Repeat the data exactly, please.

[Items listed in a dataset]
---*---
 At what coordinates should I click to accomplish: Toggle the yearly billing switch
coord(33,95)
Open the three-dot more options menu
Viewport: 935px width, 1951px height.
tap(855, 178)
---*---
ANSWER:
 At what coordinates should I click to accomplish: Toggle the yearly billing switch
coord(33,95)
Open the three-dot more options menu
Viewport: 935px width, 1951px height.
tap(855, 178)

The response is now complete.